When you think of South Korea you likely think of cars, smartphones, and flat screen TVs. But what about robots? Well, with the advent of a state-sponsored 735 million dollar theme park featuring futuristic rides, as well as R&D labs, robots are fast becoming big business in South Korea.
The park is not set to open until 2016, but it is being reported that the country will be investing more than one trillion won into its national robotics industry, an industry that has doubled in size in the past five years. In 2012, Bloomberg reported that the nation’s robotics industry had revenue topping 2.1 trillion won. Now, the government is working to increase that number to more than 7 trillion won by 2018. The projection calls for 600 domestic robotics companies employing more than 34,000 workers.

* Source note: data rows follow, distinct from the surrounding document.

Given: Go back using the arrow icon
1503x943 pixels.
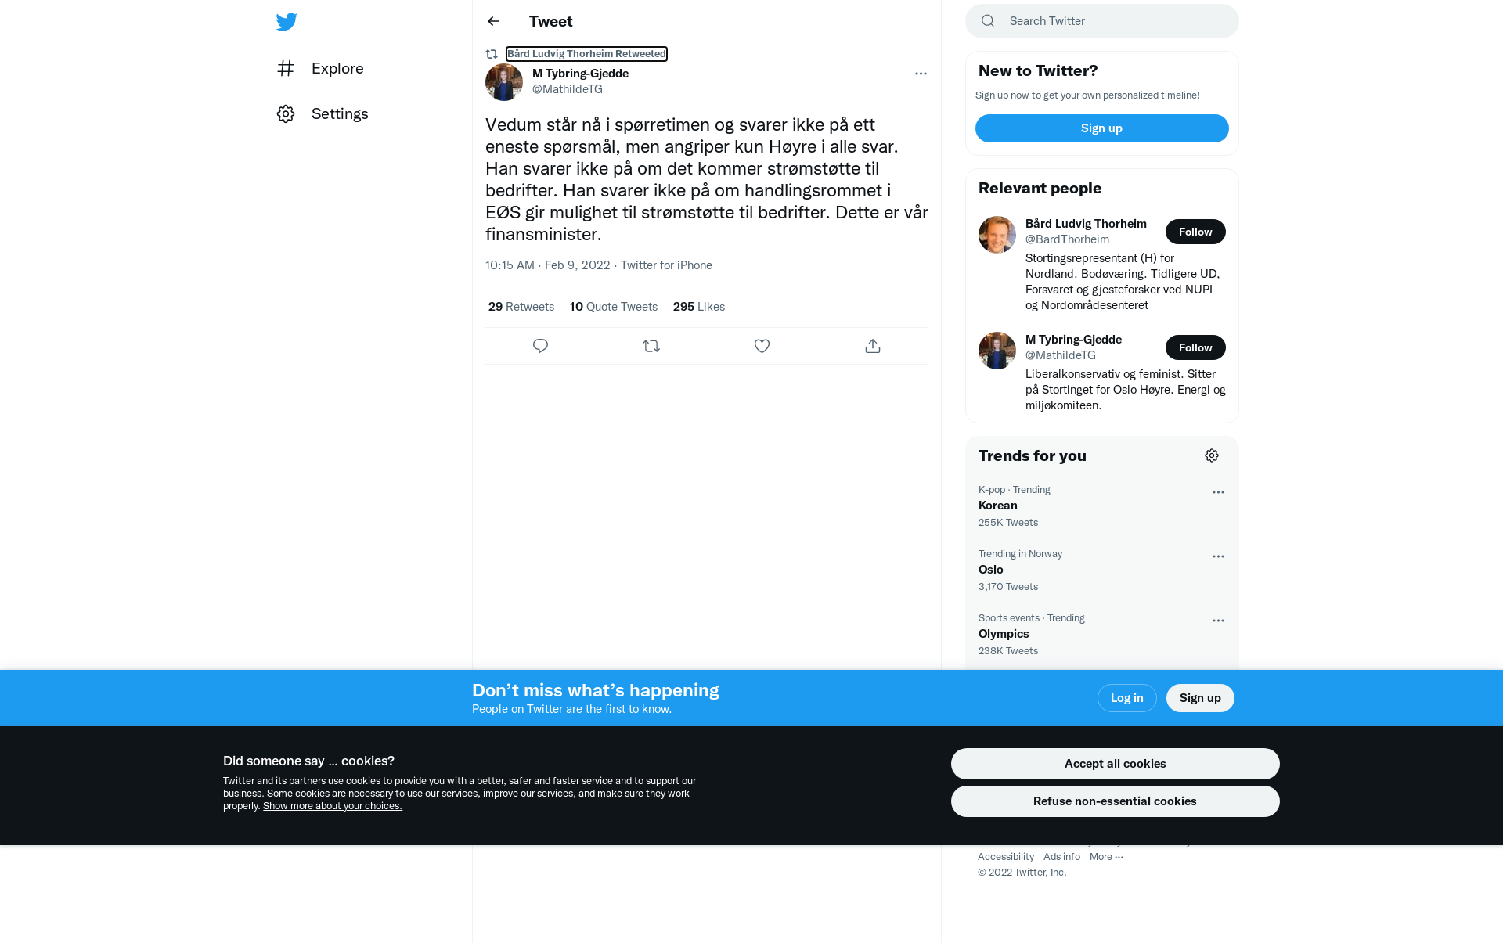Looking at the screenshot, I should [x=493, y=21].
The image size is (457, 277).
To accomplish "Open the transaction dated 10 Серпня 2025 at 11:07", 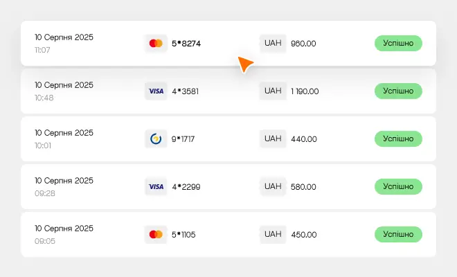I will pos(229,43).
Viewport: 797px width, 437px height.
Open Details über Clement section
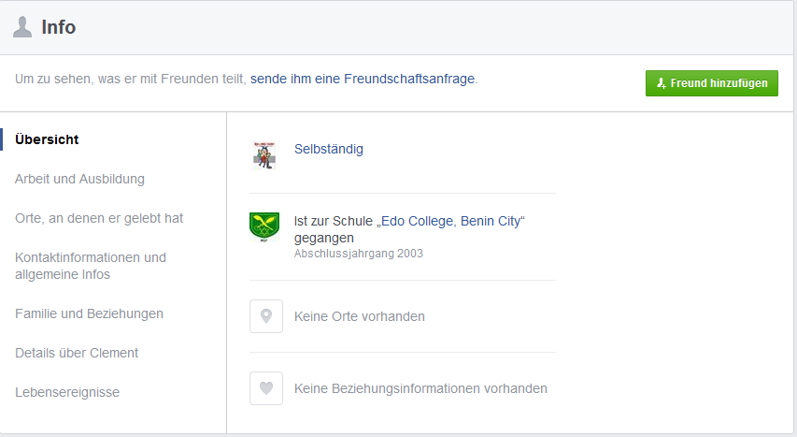(x=77, y=353)
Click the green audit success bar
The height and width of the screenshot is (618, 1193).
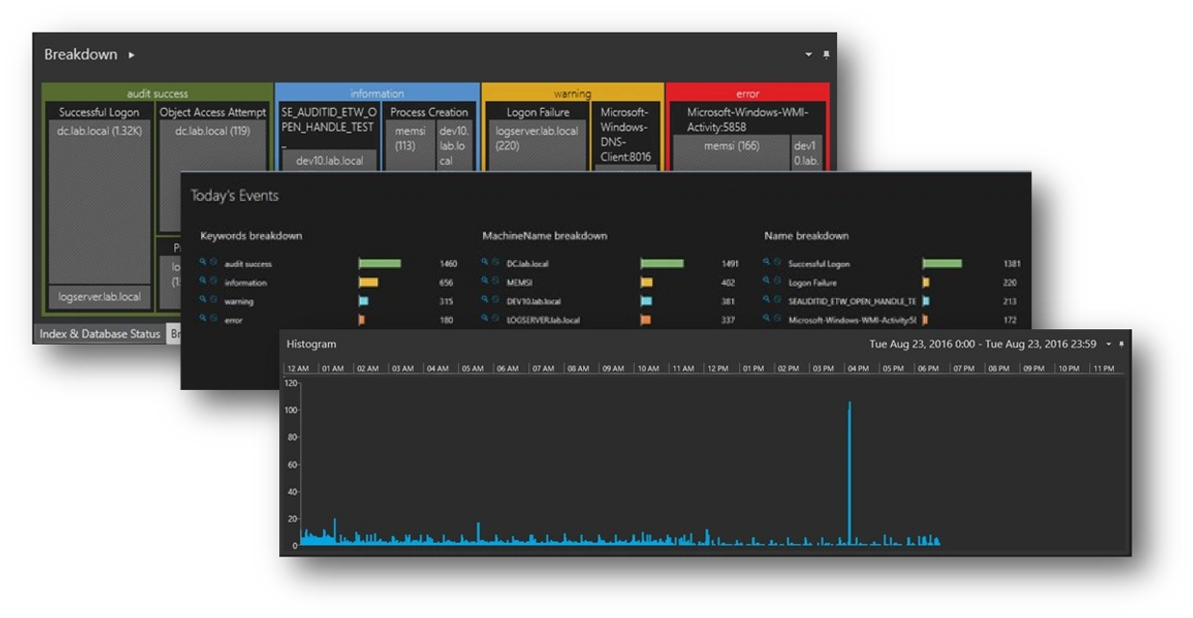tap(380, 263)
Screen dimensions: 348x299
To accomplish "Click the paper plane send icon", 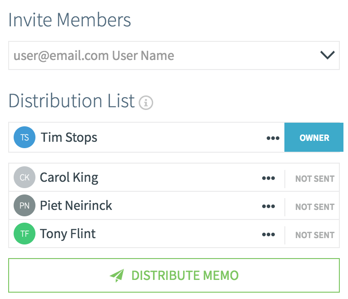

This effort must include a shift in presence and presentation for a country famous for its tiny electronics—semiconductors, sensors, and modern automotive computing equipment. One market PR challenge may stem from a transition in end user, from public defense to private consumer. This is because much of the technology being used to “commercialize” the robots comes from Hyundai Rotem, a defense subsidiary of Hyundai Motor Group.
In fact, one of the robot products already in use includes a robot sentry, equipped with a gun and grenade launcher, that has been tested on the border with North Korea. For many westerners, this application offers unsettling images of ED209 the “Bad Robot” from the Robocop film.
But the transition from military to consumer applications may not be as difficult as one might think. The country is taking the right tack in its transition by employing robots in places frequented by kids. Machines are helping to teach students English and others interact with fans at baseball games. Connecting with kids on two different fronts, the robotics industry is establishing a tried and true – and highly effective – PR program.
This is a vital step in continued growth, even as neighboring Japan has countered with robotics investments of its own. If South Korea wants to establish itself as a competitive player in this industry, it cannot discount the power of consumer expectation and strategic public relations.